Maybe Peele made the film more complicated and less straightforwardly about race in order to comment on the arbitrariness of racism. There is no reason it happens to black people, it just does. This is a reasonable interpretation, except that, as explained above, the film goes further and absolves Chris’s own subjugation of any racial motivation via the reference to his artistic talent.
Or perhaps there’s the criticism that Old racist white people think it’s advantageous to be a young black man in today’s society, and this film lampoons that that thought. This idea does enter the film through the mouth of a Japanese man oddly enough, but it doesn’t sit well with me, however, because it’s not wealthy white men who think this. It’s poor white men who think being black is better because it means someone is fighting for them. Consequently, this explanation doesn’t really hold water. Would any wealthy white man willing become a young black man? This idea seems to press the boundaries of suspended disbelief.
I suspect that the real reason here is a desire on the part of either Peele or the studio to create a more sophisticated explanation that would both provide more opportunity for terror and allow the filn to be embraced by a wider, i.e., whiter, audience. It’s unfortunate because Peele was on the verge of creating something truly stellar but seems to veer off at the moment of truth.
There is one other missed opportunity in the film that needs to be addressed. Chris’s best friend, Rod (LilRel Howery) is a scene stealer that makes this film infinitely enjoyable by providing both comic relief and valuable insights that move the film along to its climax. As a TSA agent, he embraces an exaggerated sense of duty and despite being blown off by Chris and eventually laughed at by Brooklyn (i.e. Black) police, he follows the threads and ends up arriving at just the right time to save Chris.

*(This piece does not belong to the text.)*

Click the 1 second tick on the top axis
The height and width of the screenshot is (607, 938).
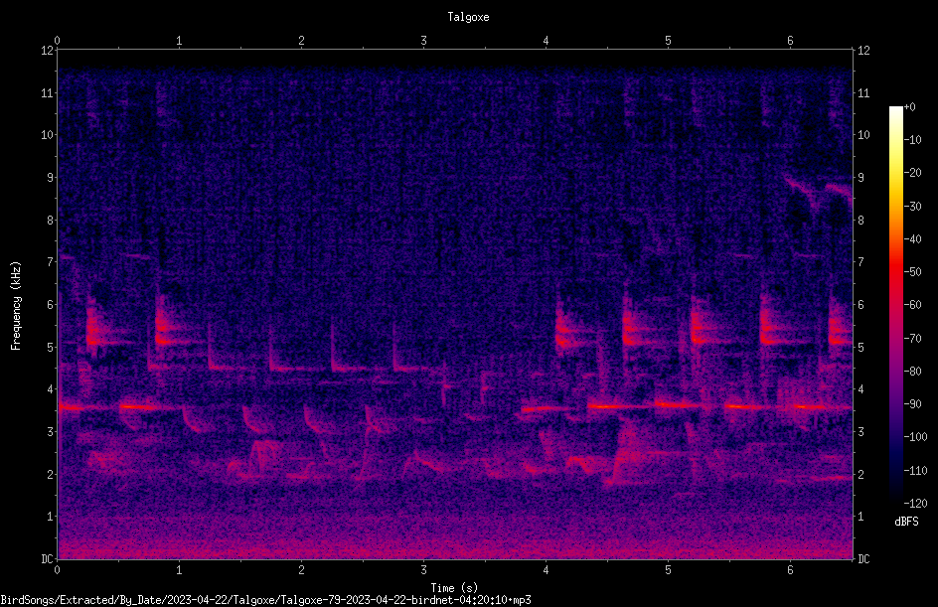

Of course this final moment of triumph is played for suspense. Chris has broken free from his bondage, killed the Armitage family in what we know is self defense and has burned their house to the ground. Stumbling in the road, trying to get away, next to a still conscious Rose who has been shot, we see flashing lights pull up the road. The audience in the theater groans, knowing that no cop will ever believe Chris’s story. Instead of the racist white cop we met at the beginning of the film it’s his friend, Rod, and we are all relieved. The two friends escape their white suburban ordeal and head back to the safety of Brooklyn.
But what a missed opportunity! We all know that no young black man would be able to simply walk away from killing a white family of four and burning their house down. Especially since all the evidence that might have supported his story went up in the fire. What a powerful statement the film would have made to end with a scene of Chris being arrested and sent to prison. I know, it’s not what the movie going public wants, they want happy endings. But in that audible gasp when we see the arrival of flashing lights at the end, everyone in the theater knows Chris is going down for this, even though he is the victim. That would have made the story more of a metaphor for race in America than any other change in the film.
In the end, Get Out is a good movie, a terrifying movie. But if you’re looking for the film of the previews, the one that presents itself as a metaphor for racial subjugation and white powered injustice, you’ll have to overlook some glaring missteps. Strangely enough, I find this tale of horrific, racialized torture and enslavement to be too positive to act as a metaphor for what is really happening in the United States. But still, in Trump’s America, the fact that a film like this got made at all is reason enough to laud it.